As Ortmans put it, “Entrepreneurs are the new diplomats.” When governments falter, founders step in to build connections, solve problems and test new ideas.

Why this matters for local leaders

If entrepreneurship can be taught and cultivated, then civic leaders have no excuse to sit back. 

Ortmans’ annual report sparks geographic rivalry by tracking regional performance around the world. Silicon Valley is firmly the global leader, but variation happens even among the top 20. My hometown of Philadelphia surprised many by rising to be among the top 15 in the world, and though Washington DC has slid, it remains one of the world’s most active.

All those top regions rely on high-growth outliers. This is less about lists than about overall performance, and intentionally developing the systems to encourage and maximize business creation and growth. 

Economic leaders like the gardening metaphor. Yet not every place lives it, instead waiting for healthy crops to grow among the untended weeds, rather than cultivating a string of seedlings. 

Such entrepreneurship support requires “invisible infrastructure,” as it was put recently by influential pro-entrepreneurship advocate and organizer Amy Beaird, who has a PhD in chemical engineering and helps facilitate the National Science Foundation’s Engines program.

This “invisible infrastructure” was defined by a recent Brookings report that describes connecting across industries and supporting a patchwork of approaches and programs (hence the ecosystem metaphor).

This is happening across the United States. In Louisiana, 30-year-old nonprofit Nexus has new leadership and bold plans. In Kansas, a statewide strategy focused on rural entrepreneurship is called Network Kansas. Next week, I’ll be in Montana speaking at the Headwater Tech Hub Summit, where advanced research and entrepreneurship engagement strategies are merging. 

Ortmans is encouraging similar efforts worldwide. The policy choices we make, the education programs we fund, and the ecosystems we nurture all directly influence whether people start and sustain new businesses. One tool is GEN’s Global Entrepreneurship Week, which happens the week before Thanksgiving every year. 

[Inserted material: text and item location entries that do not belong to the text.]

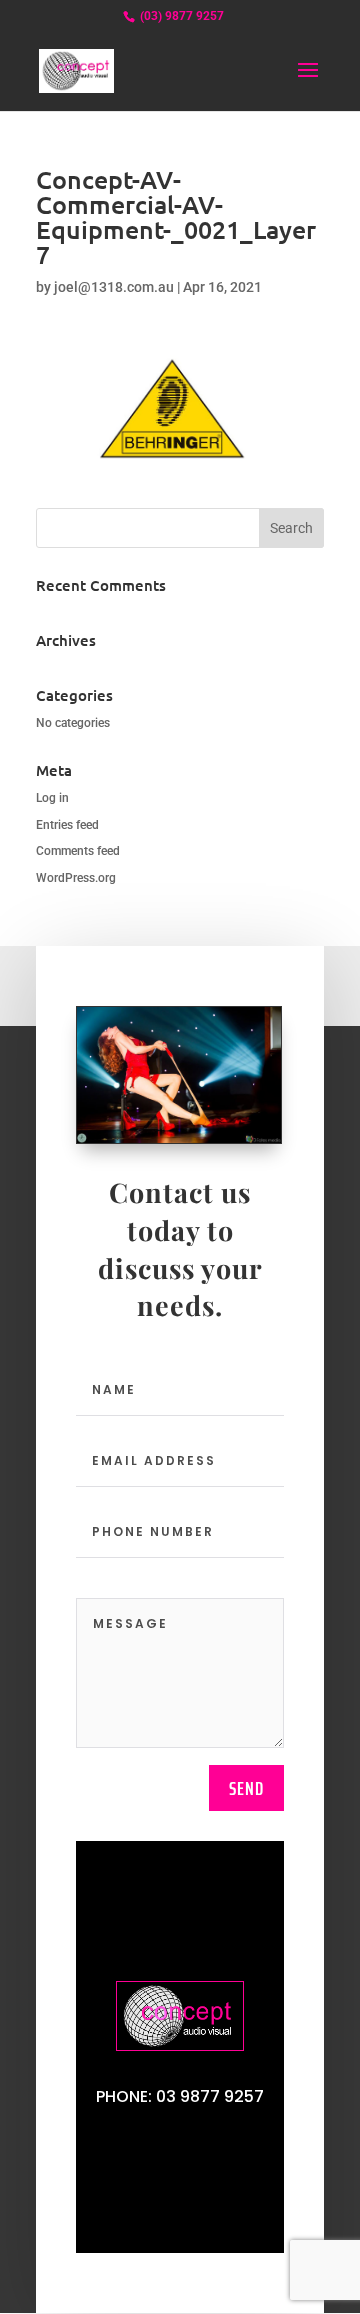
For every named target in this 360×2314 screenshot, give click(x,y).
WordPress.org (76, 878)
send (246, 1788)
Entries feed (67, 825)
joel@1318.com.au (114, 287)
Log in (52, 798)
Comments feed (78, 851)
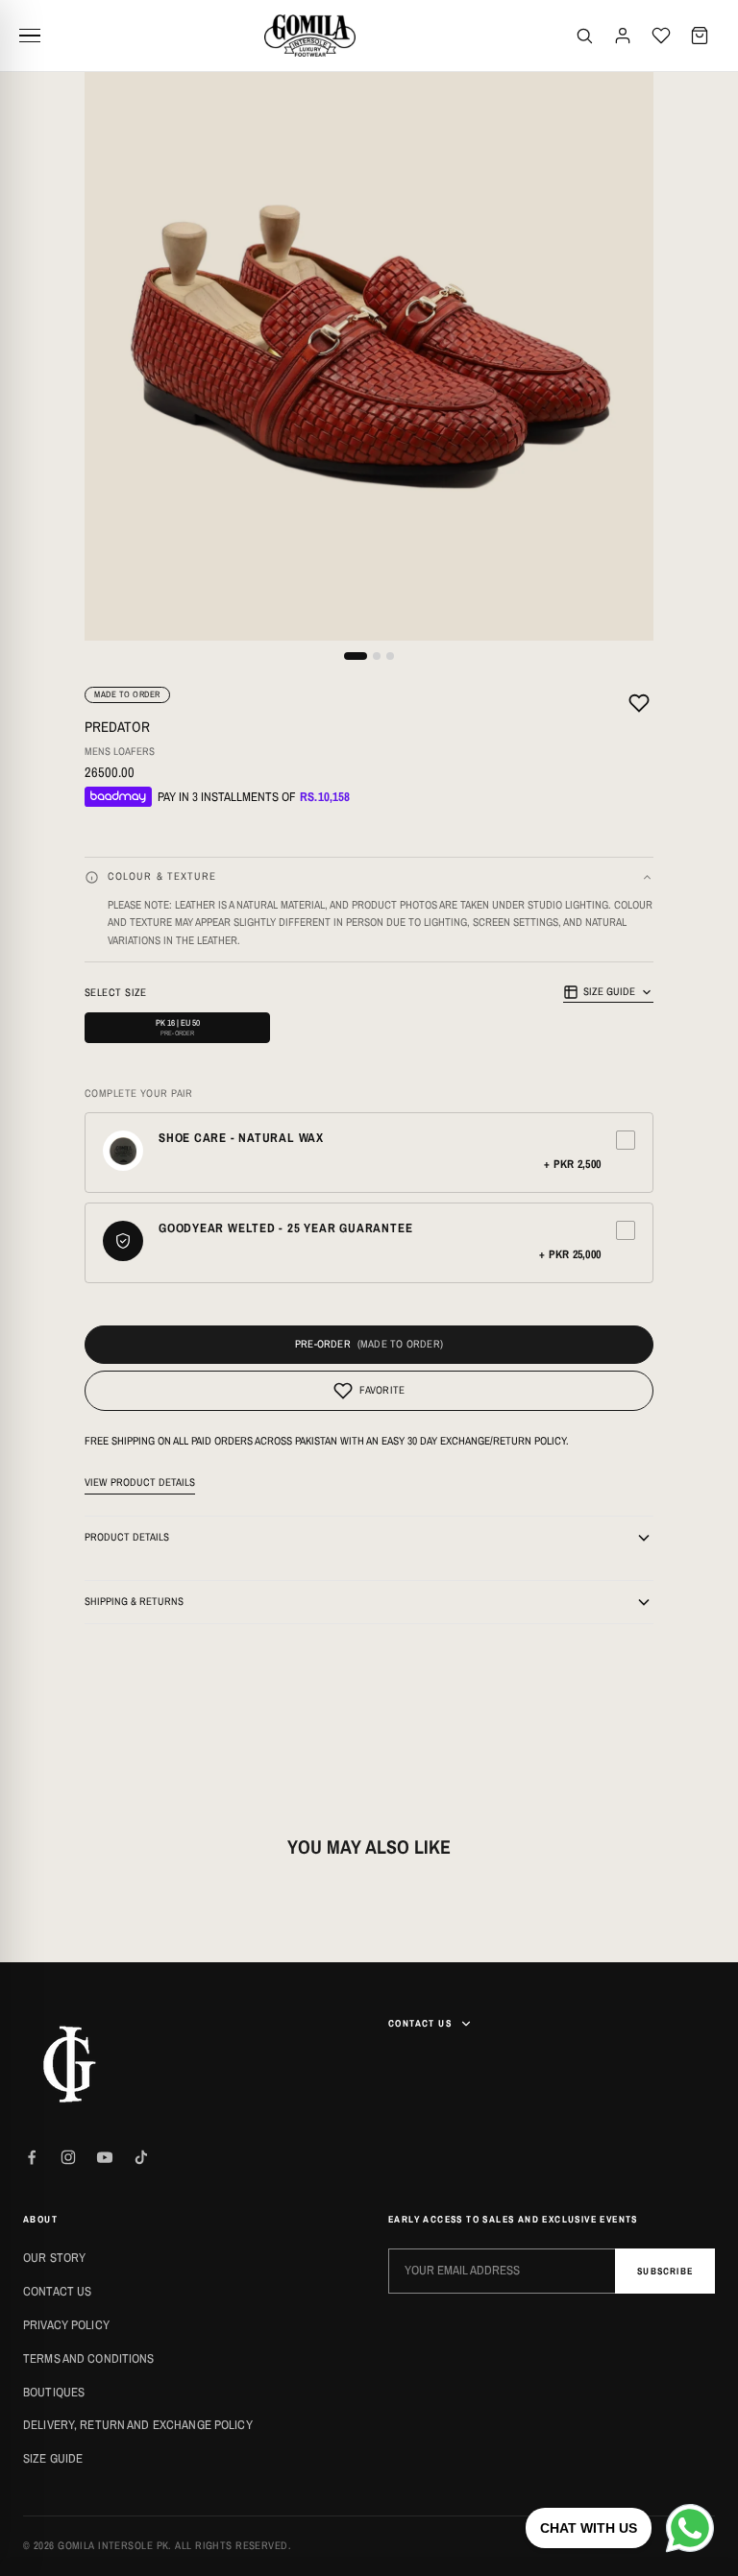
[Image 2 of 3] (377, 656)
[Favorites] (661, 35)
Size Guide (609, 991)
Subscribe (665, 2271)
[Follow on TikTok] (141, 2157)
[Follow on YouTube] (104, 2157)
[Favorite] (639, 706)
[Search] (584, 35)
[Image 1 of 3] (355, 656)
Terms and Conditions (89, 2358)
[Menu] (36, 35)
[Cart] (699, 35)
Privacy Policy (66, 2325)
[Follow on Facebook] (31, 2157)
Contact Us (57, 2291)
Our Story (54, 2257)
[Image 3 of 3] (390, 656)
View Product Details (140, 1482)
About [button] (40, 2219)
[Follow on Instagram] (68, 2157)
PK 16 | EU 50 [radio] (178, 1027)
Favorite (382, 1390)
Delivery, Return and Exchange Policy (138, 2425)
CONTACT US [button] (420, 2023)
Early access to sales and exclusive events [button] (513, 2219)
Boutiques (54, 2392)
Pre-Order (323, 1343)
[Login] (622, 35)
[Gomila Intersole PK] (71, 2064)
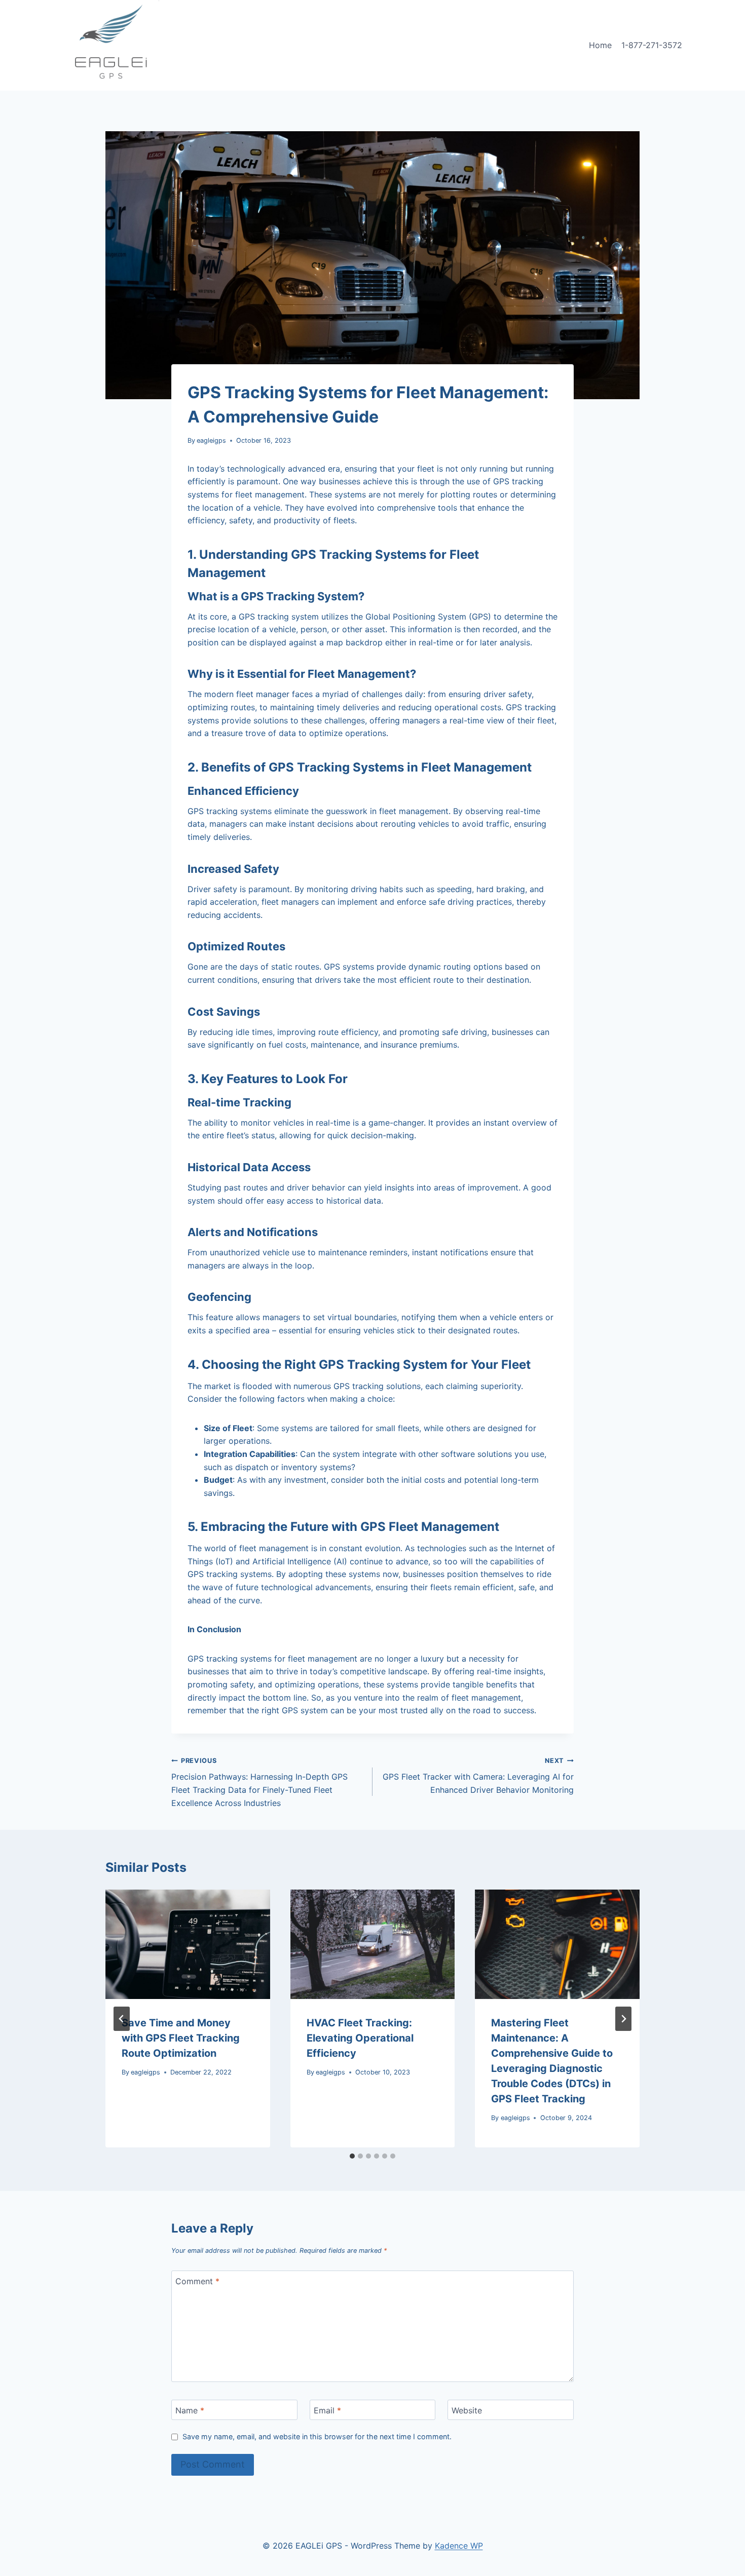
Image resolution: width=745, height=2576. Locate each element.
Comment (197, 2281)
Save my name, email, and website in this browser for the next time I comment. (317, 2436)
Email (327, 2410)
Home (600, 45)
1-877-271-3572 (651, 45)
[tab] (352, 2156)
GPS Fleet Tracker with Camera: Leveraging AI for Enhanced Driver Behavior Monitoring (478, 1776)
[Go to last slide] (122, 2019)
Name (189, 2410)
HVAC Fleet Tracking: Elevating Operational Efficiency (360, 2038)
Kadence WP (459, 2546)
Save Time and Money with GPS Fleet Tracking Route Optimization (181, 2038)
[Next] (623, 2019)
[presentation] (187, 1944)
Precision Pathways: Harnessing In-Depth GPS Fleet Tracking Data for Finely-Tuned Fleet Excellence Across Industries (259, 1782)
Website (467, 2410)
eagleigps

Arrow wasn’t wrong that entrepreneurship contains uncertainty. Worryingly, too many place-based economic development leaders and policymakers believe that means entrepreneurship can’t be developed at a place’s roots. 

Uncertainty is not the same as randomness. Every region tells a story, and entrepreneurship can be one of them. We can teach and support entrepreneurship, and we can build more of it. The only question is whether we choose to.